The new Labour leader has not enjoyed the best of starts. The overnight YouGov poll has the Tory lead widening since Ed Miliband beat his older brother. The Tories are on 43%, 7% ahead of Labour. The Tories haven't suffered - it seems - from last week's child benefit row.
Labour strategists clearly see middle class unhappiness as their route back to power:
- Mr Miliband has talked about "the squeezed middle".
- He has vowed to defend universal benefits, like child benefit.
- They are ridiculing the big society call for more volunteering - saying it betrays an ignorance of the pressures already loaded upon hardworking families or 'the coping classes' as The Telegraph calls them.
- One of Mr Miliband's motivations for the appointment of Alan Johnson was to have someone in the Treasury frontline who voters could identify with. It is notable that as part of the 'we understand your pain, the public schoolboys boys can't' strategy, backbench Labour MPs are increasingly targeting George Osborne's "millionaire" background.
- Yesterday in the Commons the new Labour higher education spokesman, John Denham, said that teachers, engineers, middle managers and women would suffer most from higher interest charges on tuition fees because the poor would be protected and the rich would repay loans early. The Social Market Foundation appears to justify this reading of the Browne report.
The Daily Mail pursues exactly the same theme as Mr Denham today:
"Isn’t the bitter truth that, yet again, the hardest hit will be the aspirational classes on modest-to-middling incomes – teachers, nurses, middle-managers, engineers – the life-blood of our economy? As ever, high-earning City types won’t suffer – even under the Lib Dems’ plans for a surcharge on graduates who repay their loans early (itself a tax on prudence). The poorest will be protected, too. But for those caught in the middle, the debts they incur will hang over them for most of their lives, blighting their chances of a mortgage and their hopes of raising families of their own in comfort."
It's not easy for the Conservatives to repel this strategy. They have to make cuts that are going to hurt every class of voter. As Mike Denham has written, Ed Miliband's suggestion that the deficit can be repaid by "the rich" is economic nonsense.

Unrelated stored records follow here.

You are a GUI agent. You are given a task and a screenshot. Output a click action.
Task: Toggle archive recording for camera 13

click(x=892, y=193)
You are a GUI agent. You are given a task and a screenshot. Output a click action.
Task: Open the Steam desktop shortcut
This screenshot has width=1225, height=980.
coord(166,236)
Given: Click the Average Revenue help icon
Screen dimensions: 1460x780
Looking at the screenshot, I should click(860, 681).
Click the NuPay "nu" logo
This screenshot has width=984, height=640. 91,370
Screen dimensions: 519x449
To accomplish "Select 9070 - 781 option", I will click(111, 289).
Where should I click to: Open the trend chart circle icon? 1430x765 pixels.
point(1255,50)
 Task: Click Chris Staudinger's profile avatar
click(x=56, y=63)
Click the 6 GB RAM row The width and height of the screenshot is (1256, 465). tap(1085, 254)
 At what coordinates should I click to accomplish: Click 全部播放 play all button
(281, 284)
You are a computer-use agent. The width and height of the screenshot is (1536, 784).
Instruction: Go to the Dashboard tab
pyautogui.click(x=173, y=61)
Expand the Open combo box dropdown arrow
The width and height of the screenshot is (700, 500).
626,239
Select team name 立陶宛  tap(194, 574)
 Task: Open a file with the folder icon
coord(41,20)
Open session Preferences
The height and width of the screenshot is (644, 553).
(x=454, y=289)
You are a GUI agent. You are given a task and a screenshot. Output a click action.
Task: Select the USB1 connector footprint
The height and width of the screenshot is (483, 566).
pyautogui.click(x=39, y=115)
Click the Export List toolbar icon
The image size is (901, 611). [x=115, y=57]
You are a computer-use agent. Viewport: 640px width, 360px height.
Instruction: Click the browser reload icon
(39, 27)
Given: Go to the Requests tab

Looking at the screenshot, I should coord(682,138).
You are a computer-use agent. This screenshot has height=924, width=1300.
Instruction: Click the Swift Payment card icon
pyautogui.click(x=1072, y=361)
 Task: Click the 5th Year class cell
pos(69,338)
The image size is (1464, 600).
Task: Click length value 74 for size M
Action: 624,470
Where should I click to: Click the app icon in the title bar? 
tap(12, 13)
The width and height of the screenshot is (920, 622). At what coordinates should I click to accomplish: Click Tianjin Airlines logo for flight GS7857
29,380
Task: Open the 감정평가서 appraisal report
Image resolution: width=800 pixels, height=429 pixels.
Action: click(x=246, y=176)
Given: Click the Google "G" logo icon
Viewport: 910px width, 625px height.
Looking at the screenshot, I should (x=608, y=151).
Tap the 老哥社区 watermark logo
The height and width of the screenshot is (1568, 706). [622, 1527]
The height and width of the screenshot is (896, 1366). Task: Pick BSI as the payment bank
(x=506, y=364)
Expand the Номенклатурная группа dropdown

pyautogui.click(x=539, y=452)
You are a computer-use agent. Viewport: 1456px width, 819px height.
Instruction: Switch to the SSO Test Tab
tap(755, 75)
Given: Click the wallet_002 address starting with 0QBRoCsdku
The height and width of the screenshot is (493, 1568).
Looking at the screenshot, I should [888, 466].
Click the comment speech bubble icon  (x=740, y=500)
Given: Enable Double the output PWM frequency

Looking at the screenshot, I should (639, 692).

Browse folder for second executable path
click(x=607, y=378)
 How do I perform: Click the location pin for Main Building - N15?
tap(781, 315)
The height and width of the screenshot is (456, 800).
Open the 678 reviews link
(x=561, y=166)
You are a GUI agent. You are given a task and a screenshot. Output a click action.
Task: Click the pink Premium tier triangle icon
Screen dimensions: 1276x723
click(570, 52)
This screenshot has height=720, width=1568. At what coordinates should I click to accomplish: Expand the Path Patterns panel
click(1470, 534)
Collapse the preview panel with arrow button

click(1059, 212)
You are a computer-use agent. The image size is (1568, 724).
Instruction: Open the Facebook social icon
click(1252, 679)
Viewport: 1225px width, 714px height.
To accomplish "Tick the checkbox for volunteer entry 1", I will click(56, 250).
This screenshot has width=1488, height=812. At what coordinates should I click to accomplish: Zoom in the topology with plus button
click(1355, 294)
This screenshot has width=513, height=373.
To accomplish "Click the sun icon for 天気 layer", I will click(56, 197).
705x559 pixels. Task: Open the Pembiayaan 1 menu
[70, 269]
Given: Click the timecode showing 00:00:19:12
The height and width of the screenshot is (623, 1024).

The Tory leadership needs to get up each and every morning and think about how it addresses this potential weakness. Reforms should certainly be frontloaded. Talk of "reprofiling" the cuts is worrying. We don't need painful measures biting in 2013, 2014 and in the scheduled election year. George Osborne should not present the cuts strategy on his own but with Ken Clarke, Eric Pickles, Sayeeda Warsi and the under-used Chris Grayling. As Paul Goodman suggested last week, the child benefit reform should be presented as a temporary measure. Time limits could be added to many of the changes - so that tax rises, for example, are presented as temporary solutions to a debt problem, not as permanent increases in the size of the state. In other words we need to give taxpayers the hope that there's light at the end of the tunnel. We also need to recognise that non-economic policies will be crucial. Delivering on crime, immigration, welfare, school standards and cancer care will limit any leakage of middle class voters to the Labour.